Another Response to Mark Athitakis: Part Two

So let's answer another part of the question I asked in the first part of my response to Mark Athitakis: why go through the torture of listening to music you don’t like so you can eventually like it?

It is not to prove anyone wrong, as in his example of Bob Dylan's Christian albums or to avoid appearing “stuffy,” “tweedy,” “unimaginative,” or “smug.” I think these are examples of why a critic might embrace questionable music by otherwise great musicians, but the benefits are really for regular people. I can speak from experience that once you embrace Advanced music you will discover great things that you would not have otherwise. Having a negative reaction to music is certainly valid, but I do think it's worthwhile to question why you had the negative (or positive) reaction. I've merely laid out some alternatives to the accepted idea that most artists lose it when they're old.

Mark (I believe we can use first names now) wrote in the comment section that Levon Helm's cover of "Long Black Veil" did not have an emotional impact on him regardless of Helm's intentions. He argues further that his opinion is still valid even if others, or everyone, have a different opinion. We're in total agreement here. Where we diverge a bit is that I'm giving a certain extra weight to Helm's opinion because I believe he is wiser than I am. He is essentially a critic of his own music; he chooses what to play and how to play it, and if his band can't do a good job on a song, it doesn't make it into the set. So by virtue of playing the song for an audience, Helm is showing that he's giving the song at least one thumb up, if not two. If we look at the artist as self critic, then it makes perfect sense to compare his opinion to other critics. Few would argue with me that a review by Edmund Wilson is likely more valuable than one by, say, me. I just think of Helm as part of the chain of people evaluating his music. Since he knows his stuff, I'm inclined to think that there is something I'm missing. He isn't infallible, but neither am I.

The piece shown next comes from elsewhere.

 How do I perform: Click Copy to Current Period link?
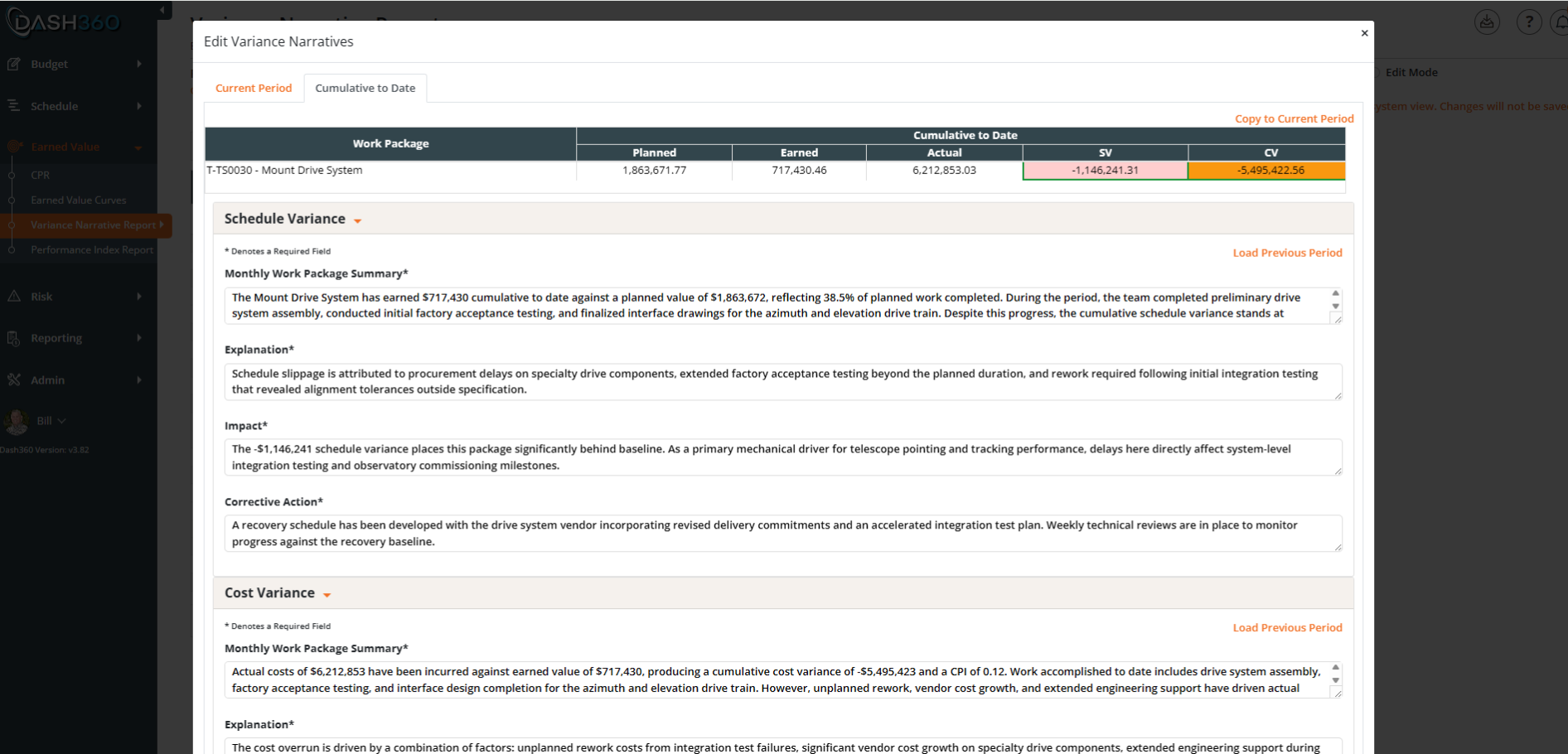pos(1295,118)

This leads me to one last thought: I didn't like Exile on Main Street until three weeks ago. If I look at technically, I can say it is a jumbled mess of tired blues licks by a bunch of rich British guys pretending to be poor black Americans. As much as they complained about the lack of tea in France, they were there because they wanted to be rich. Plus they were criminally negligent in their treatment of their children. For most of my life, I have never liked the blues because my idols stayed away from that style of music. I didn't like solos, the same chord progression over and over, the self-pitying lyrics, etc. Now, with more experience and hopefully wisdom, I realize that I was just being stupid and Exile on Main Street incredibly good. Mark authentically did not like the cover of "Long Black Veil" but that doesn't mean he wouldn't like it 15 years later. My hope is that people will use the Advanced Genius Theory to revisit some things they have dismissed and/or never tried.

I have one more thing to address: What is the role of critics? Should they even exist? That's for part three.


Unknown said...

Have you picked up the recent re-release of Exile? Mick Jagger in 2009 singing over demos circa 1972 strikes me as a rather advanced move.

Advanced Genius Theory said...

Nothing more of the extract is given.